Statements Regarding Forward-Looking
Information
Certain statements contained in this news
release may contain forward-looking information within the meaning
of Canadian securities laws. Such forward-looking information is
identified by words such as “anticipated”, "estimates", "intends",
"expected", "believes", "may", "will", “wants to” and include,
without limitation, statements regarding the Government of
Tanzania’s future actions or their undisclosed past actions, the
Company's Retention Licences, plan of business operations
(including plans for progressing assets), estimates regarding
mineral resources, projections regarding mineralization and
projected expenditures. There can be no assurance that such
statements will prove to be accurate; actual results and future
events could differ materially from such statements.

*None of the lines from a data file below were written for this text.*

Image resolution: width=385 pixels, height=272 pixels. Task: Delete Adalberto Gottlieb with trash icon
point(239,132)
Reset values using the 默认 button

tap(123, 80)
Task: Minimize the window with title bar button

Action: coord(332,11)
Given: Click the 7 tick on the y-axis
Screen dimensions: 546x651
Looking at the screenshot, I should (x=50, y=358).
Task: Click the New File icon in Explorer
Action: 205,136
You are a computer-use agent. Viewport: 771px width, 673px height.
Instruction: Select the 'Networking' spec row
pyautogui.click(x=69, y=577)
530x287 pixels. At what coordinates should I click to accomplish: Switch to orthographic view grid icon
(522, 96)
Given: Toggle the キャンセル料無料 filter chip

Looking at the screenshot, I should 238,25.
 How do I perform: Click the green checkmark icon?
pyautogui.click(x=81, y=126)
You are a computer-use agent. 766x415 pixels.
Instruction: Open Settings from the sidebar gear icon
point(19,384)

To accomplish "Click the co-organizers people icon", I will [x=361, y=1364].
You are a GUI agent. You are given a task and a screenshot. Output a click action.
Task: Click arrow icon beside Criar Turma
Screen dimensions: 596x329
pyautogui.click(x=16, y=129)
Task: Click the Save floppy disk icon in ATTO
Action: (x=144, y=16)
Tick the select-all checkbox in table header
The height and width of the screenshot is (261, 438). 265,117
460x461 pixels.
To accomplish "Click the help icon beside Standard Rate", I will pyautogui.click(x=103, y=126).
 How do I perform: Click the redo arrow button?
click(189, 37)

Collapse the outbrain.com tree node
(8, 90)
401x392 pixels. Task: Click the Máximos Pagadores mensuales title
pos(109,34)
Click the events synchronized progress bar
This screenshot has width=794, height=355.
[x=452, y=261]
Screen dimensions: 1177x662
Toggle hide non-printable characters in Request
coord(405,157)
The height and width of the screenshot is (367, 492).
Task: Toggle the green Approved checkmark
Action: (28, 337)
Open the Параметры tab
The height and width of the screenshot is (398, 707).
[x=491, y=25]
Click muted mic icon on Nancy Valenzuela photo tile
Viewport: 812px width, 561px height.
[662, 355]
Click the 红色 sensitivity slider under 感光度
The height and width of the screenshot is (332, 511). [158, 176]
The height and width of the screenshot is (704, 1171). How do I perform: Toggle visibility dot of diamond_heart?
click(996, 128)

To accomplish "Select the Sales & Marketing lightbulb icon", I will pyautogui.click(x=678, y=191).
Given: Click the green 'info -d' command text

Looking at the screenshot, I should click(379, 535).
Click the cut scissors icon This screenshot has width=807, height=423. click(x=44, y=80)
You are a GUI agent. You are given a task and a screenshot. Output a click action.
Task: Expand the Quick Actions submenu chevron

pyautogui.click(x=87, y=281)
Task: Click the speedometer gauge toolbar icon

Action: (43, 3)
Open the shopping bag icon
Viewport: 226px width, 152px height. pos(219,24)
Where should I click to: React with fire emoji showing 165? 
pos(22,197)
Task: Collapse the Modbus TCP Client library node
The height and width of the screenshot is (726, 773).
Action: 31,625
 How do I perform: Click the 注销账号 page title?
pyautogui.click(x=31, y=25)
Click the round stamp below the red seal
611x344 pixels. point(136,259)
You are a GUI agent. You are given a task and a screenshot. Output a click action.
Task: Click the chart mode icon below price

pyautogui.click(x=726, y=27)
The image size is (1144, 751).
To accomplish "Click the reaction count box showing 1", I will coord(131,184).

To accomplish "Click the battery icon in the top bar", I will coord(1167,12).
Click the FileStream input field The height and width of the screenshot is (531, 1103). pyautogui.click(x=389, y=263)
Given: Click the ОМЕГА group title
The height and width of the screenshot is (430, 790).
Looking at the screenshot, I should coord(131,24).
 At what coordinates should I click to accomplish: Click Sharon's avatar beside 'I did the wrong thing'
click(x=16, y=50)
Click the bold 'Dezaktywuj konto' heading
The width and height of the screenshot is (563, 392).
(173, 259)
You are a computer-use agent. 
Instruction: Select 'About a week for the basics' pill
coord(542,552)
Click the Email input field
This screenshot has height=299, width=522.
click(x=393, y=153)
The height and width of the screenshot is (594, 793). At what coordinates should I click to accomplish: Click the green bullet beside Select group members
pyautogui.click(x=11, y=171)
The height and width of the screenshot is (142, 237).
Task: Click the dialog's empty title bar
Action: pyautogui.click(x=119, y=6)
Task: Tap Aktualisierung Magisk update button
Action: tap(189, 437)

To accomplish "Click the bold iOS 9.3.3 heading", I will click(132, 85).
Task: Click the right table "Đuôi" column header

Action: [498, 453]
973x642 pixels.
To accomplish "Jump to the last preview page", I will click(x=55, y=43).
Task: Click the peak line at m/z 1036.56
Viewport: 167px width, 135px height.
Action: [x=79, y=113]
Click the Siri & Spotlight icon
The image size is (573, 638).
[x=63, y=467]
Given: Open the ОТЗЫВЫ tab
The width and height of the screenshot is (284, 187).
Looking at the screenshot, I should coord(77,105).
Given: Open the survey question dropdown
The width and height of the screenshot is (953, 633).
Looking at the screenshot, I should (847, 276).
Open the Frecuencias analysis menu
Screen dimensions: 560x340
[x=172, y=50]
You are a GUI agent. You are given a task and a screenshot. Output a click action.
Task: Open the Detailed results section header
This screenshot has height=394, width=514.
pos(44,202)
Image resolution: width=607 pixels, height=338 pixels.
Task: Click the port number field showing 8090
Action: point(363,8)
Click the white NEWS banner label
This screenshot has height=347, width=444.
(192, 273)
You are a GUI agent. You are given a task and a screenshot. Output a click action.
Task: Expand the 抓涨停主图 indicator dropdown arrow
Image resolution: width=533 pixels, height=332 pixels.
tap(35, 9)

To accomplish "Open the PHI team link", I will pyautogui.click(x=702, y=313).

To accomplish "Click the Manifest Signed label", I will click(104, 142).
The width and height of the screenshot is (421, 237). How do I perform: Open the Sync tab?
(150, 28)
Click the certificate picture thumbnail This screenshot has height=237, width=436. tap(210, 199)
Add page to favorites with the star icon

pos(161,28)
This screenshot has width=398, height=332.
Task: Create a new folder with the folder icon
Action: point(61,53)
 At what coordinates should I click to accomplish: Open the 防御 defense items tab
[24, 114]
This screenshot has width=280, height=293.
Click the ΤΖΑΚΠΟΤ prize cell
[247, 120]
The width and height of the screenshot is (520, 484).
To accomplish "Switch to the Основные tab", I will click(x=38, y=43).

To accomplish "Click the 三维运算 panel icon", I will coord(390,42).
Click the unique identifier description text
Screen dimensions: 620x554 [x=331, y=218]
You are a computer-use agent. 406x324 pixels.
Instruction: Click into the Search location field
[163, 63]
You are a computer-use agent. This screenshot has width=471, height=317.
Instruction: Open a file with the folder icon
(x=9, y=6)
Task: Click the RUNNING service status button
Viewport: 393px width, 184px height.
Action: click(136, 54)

Factors that
could cause actual results to differ materially include, among
others, actions of the Government of Tanzania, or other
governments, metal prices, risks inherent in the mining industry,
financing risks, labour risks, uncertainty of mineral resource
estimates, equipment and supply risks, title disputes, regulatory
risks and environmental concerns. Most of these factors are outside
the control of the Company. Investors are cautioned not to put
undue reliance on forward-looking information. Except as otherwise
required by applicable securities statutes or regulation, the
Company expressly disclaims any intent or obligation to update
publicly forward-looking information, whether as a result of new
information, future events or otherwise.